Govt clamps down on 1004 estate, shuts water facility

PHOTO: 1004 Flats
PHOTO: 1004 Flats

THE State government, at the weekend, clamped down on the 1004 Estate in Victoria Island, over an allegation that the residents were polluting the environment.

The exercise, carried out by men of the Lagos State Environmental Protection Agency (LASEPA), saw to the closure of the water treatment facility that serves potable water to the entire estate.

The enforcement team of LASEPA, it was gathered, responded to an emergency call, following the free discharge of poisonous backwash from the water treatment plant into a nearby school premises.

General Manager of LASEPA, Adebola Shabi, said the closure was necessary to forestall a repeat of October 2013 and April 2014 incidents in Ogba Secondary School, where school pupils inhaled poisonous substance and passed out.

Shabi explained that the backwash, which is used in washing the water treatment facility, was flowing wrongly into the playing ground of Crescent Schools and Crèche, which is very dangerous to the community.

According to him, the discharge, you would notice, is reddish in colour because of its iron content. By the time it dries up and reacts with atmospheric oxygen, it becomes ferric oxide. In dry period, it goes into the atmosphere and when inhaled by the children, it will affect that their respiratory system.
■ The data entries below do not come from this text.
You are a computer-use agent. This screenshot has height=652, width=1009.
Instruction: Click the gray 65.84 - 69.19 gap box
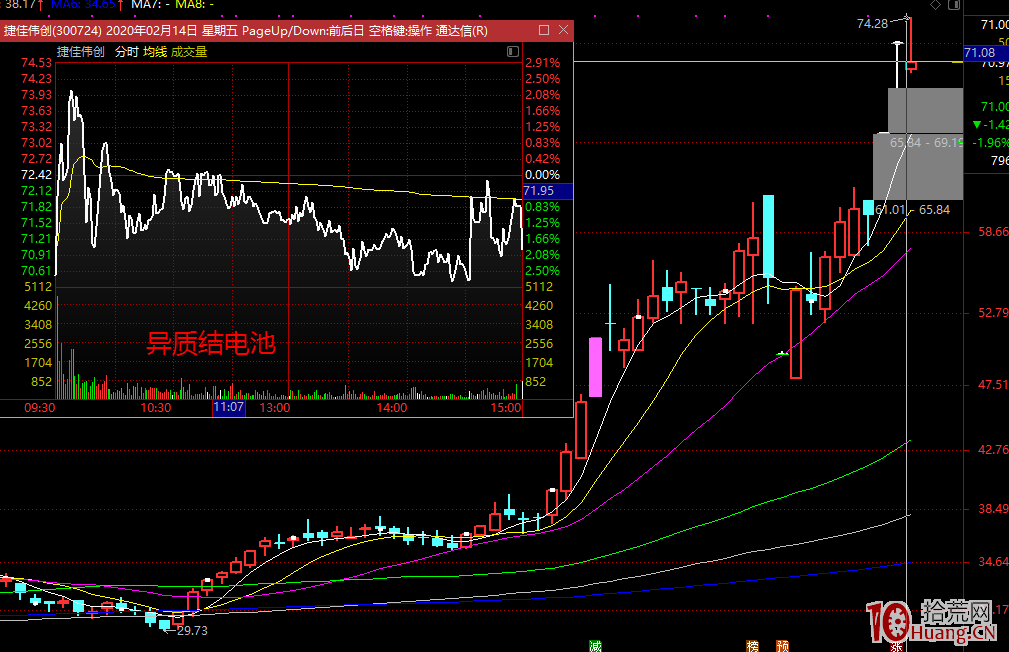pos(918,166)
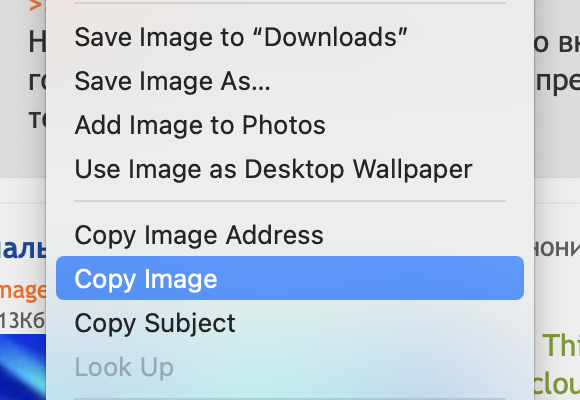Click the green "Thi" text at right

click(x=561, y=345)
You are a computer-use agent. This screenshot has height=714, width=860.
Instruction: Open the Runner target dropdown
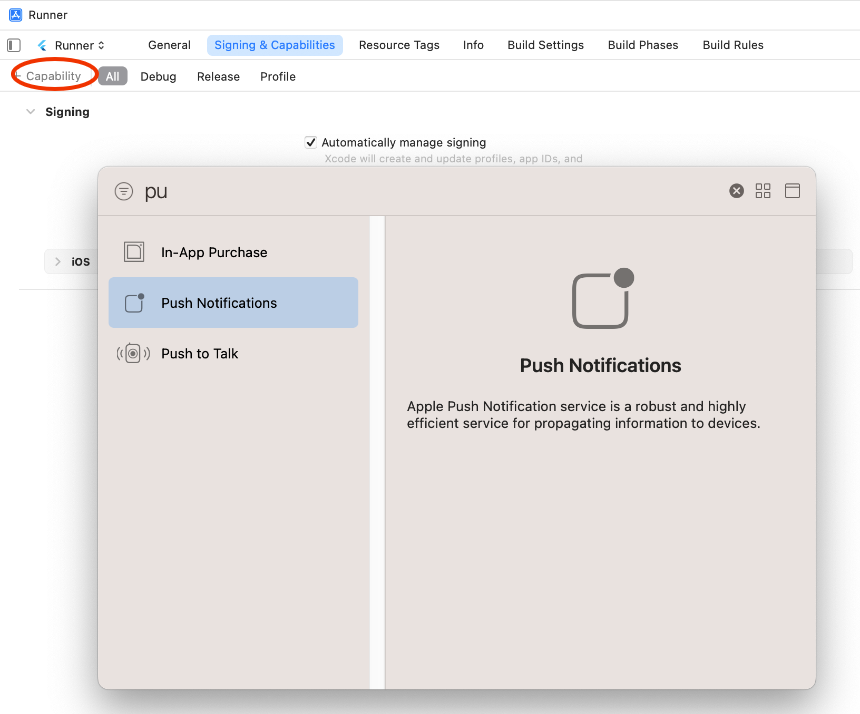tap(72, 45)
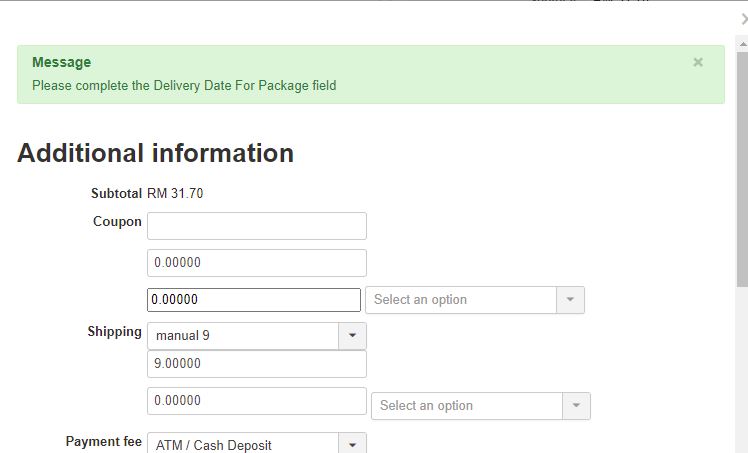Click the arrow beside manual 9
Screen dimensions: 748x453
tap(352, 336)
That is why we have gone there to seal it,” he said.

Shabi added that the residents and their Facility Manger had been invited in the past but have not followed the directive of the agency, especially on the need to redirect the discharge channel into the wastewater treatment plant.

Head of Pollution Control, LASEPA, Bisi Shonibare, said that the estate must desilt the drains immediately, relocate the estate gatehouse that is currently sited on the drainage channel and clean up the Crescent Schools before the kids resume from their long holiday.